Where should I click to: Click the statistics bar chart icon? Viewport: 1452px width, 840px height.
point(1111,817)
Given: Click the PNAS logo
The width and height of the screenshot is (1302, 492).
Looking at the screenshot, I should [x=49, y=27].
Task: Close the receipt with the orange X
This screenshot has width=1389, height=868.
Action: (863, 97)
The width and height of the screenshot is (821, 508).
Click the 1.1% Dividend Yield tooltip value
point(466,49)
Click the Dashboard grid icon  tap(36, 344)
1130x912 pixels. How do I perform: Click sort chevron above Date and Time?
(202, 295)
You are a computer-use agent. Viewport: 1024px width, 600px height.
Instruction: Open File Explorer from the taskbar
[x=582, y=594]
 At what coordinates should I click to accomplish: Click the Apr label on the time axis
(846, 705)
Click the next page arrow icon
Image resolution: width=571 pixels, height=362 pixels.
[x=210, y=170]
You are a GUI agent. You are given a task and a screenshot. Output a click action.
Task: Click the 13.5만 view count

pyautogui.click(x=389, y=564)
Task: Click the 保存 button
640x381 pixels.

########################################

* **Work task**
Copy out exactly the lines running from the line with "The width and height of the screenshot is (1302, 492)." to the end of the records, inclusive.

* **Solution to the problem**
The width and height of the screenshot is (1302, 492).
Looking at the screenshot, I should [x=49, y=27].
Task: Close the receipt with the orange X
This screenshot has width=1389, height=868.
Action: (863, 97)
The width and height of the screenshot is (821, 508).
Click the 1.1% Dividend Yield tooltip value
point(466,49)
Click the Dashboard grid icon  tap(36, 344)
1130x912 pixels. How do I perform: Click sort chevron above Date and Time?
(202, 295)
You are a computer-use agent. Viewport: 1024px width, 600px height.
Instruction: Open File Explorer from the taskbar
[x=582, y=594]
 At what coordinates should I click to accomplish: Click the Apr label on the time axis
(846, 705)
Click the next page arrow icon
Image resolution: width=571 pixels, height=362 pixels.
[x=210, y=170]
You are a GUI agent. You are given a task and a screenshot. Output a click action.
Task: Click the 13.5만 view count

pyautogui.click(x=389, y=564)
Task: Click the 保存 button
640x381 pixels.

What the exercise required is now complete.